At this impasse, the record pivots completely, forgoing brat raps for emotive and uncharacteristically tender electro ballads and power-pop inspired bangers. The influences swerve from No Doubt’s Rock Steady to the better moments of Charli XCX’s Sucker, but remain firmly in the world of the initial cuts, just as audacious and self-assured.

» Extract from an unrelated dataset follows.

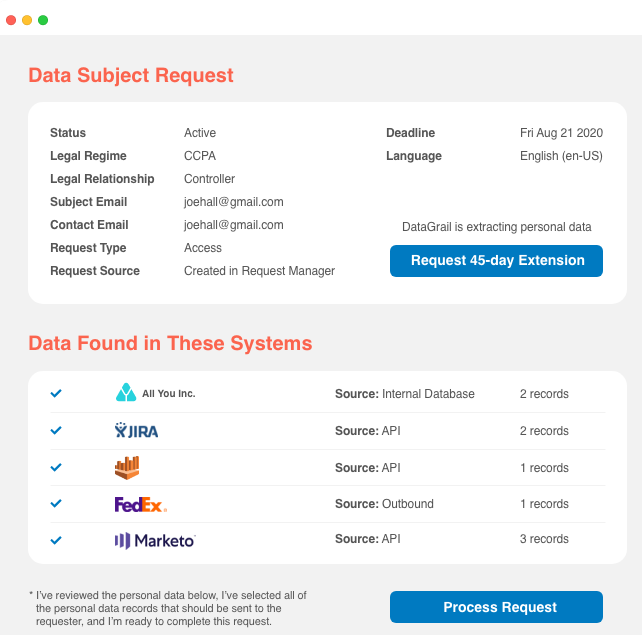The height and width of the screenshot is (635, 642).
Task: Toggle the checkmark for All You Inc.
Action: click(56, 393)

“Serial Killer” is one of the standouts, the spiritual successor of No Doubt’s “Detective,” a slinky and cinematic track that features some of Slayyyter’s sharpest and most focused writing to date. The song’s crunchy, sputtering bridge injects her light-hearted persona into a song about a cannibalistic psycho-killer boyfriend: “The man of my dreams, he may kill me… Like, really kill me!.” Little moments like these are sprinkled throughout the album, testaments to Slayyyter’s knowing humor and steadfast command of her artistry. “Over This!” brings Best Damn Thing Avril Lavigne and Sleigh Bells together to explosive results, and “Butterflies” bridges the gap between Robyn and Robin S, a heady and intense robotic house track reminiscent of “None of Dem” and Slayyyter’s “Mine”, a further refinement of her unique take on deep club tracks.

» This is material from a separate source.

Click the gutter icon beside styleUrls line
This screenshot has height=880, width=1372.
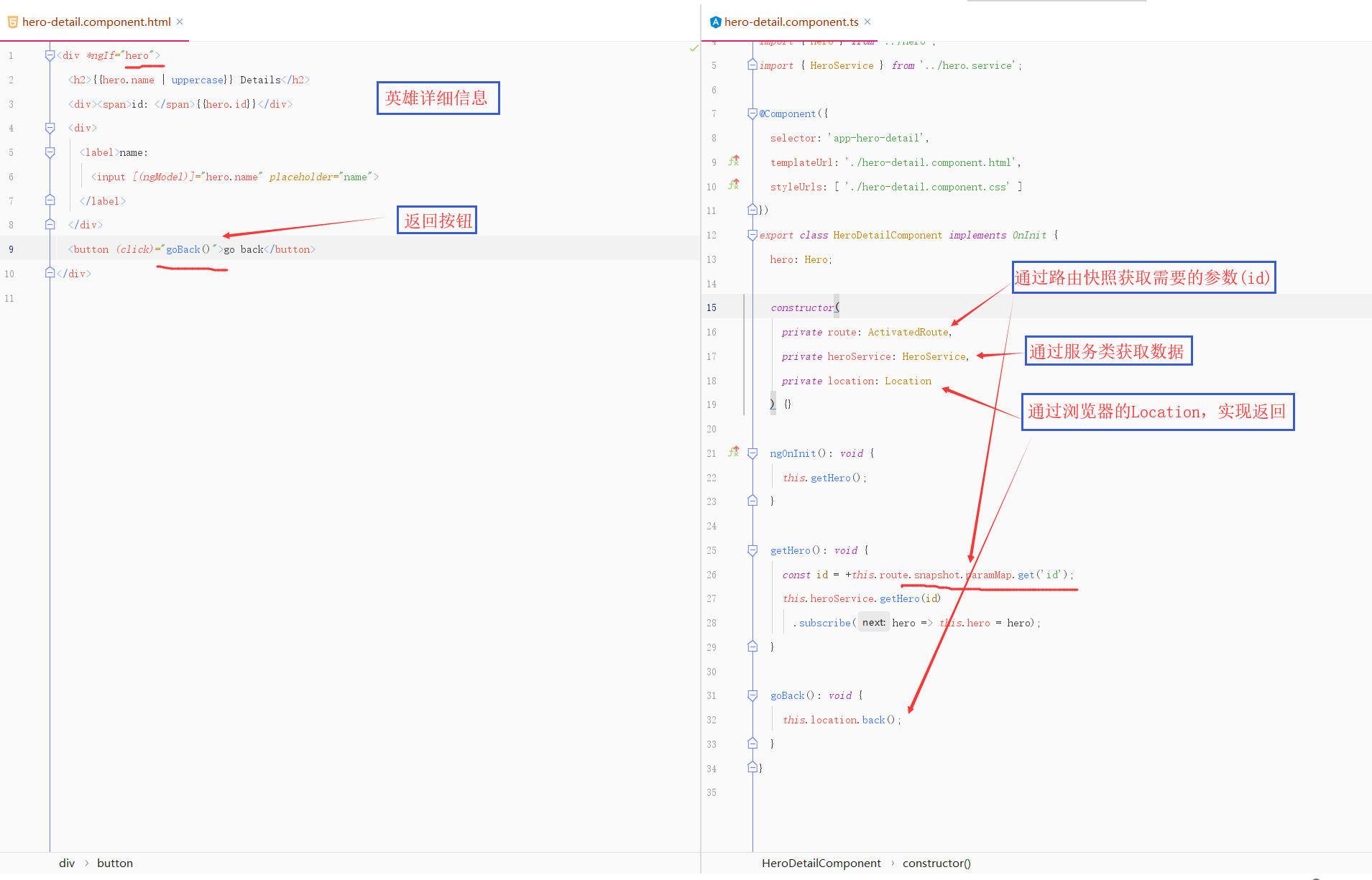(733, 185)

And yet, for all its melding of references and adherence to pop traditionalism in terms of aesthetics, the other defining feature of Troubled Paradise is its unorthodox approach to songwriting. The title track boasts a 32-line bridge that separates the chorus from its only other repetition by two full minutes. The hook on “Venom” never sounds exactly the same at any point. “Cowboys” closes with a shouting fake-out coda where one more booming chorus should be. This quality works to keep listeners on their toes, accounting for the often enormous changes in production style and emotional palette from track to track. It serves as a testament to her adventurous approach to pop. Tonal whiplash is embedded into this album by design — to open an album with “Self Destruct” and close with “Letters”, an impossibly tender and vulnerable Charli XCX-ian love song without a drop of humor or irony is meant to be disorienting. Why wouldn’t one be able to have love and a tight bleached asshole and sing about both candidly in the same 36 minutes? Doesn’t this world need that?

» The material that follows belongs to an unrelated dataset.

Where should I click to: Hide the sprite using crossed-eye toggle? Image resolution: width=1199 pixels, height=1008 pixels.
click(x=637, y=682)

It used to be that we could never have too many pop stars, each one indispensable. We needed the party girl, we needed the artsy freak, we needed the tomboy, we needed the sexpot, we needed the edgy one. Now it’s a fight to secure a seat at the table for even one. Given the opportunity, former champions of the genre cough up cheap fan service, offerings that are too left-field to stick with the general public, or flaccid pop-by-numbers with zero club appeal. It’s a cliche at this point to label any singer with vaguely catchy electronic music “the future of pop”, but with Troubled Paradise, Slayyyter provides pop music an exciting present, so that it might have a future at all.

Slayyyter strips the cynicism from hyperpop, invokes the best parts of the last generation of pop powerhouses, and fills the void in culture left by the last time Katy Perry went #1. Each song on Troubled Paradise is a reminder of how good we had it, but more importantly that we still can have it back. It’s a funny, catchy, boundary-pushing collection of songs that bring a desperately needed light to a genre whose prospects seemed extremely dark. She has risen!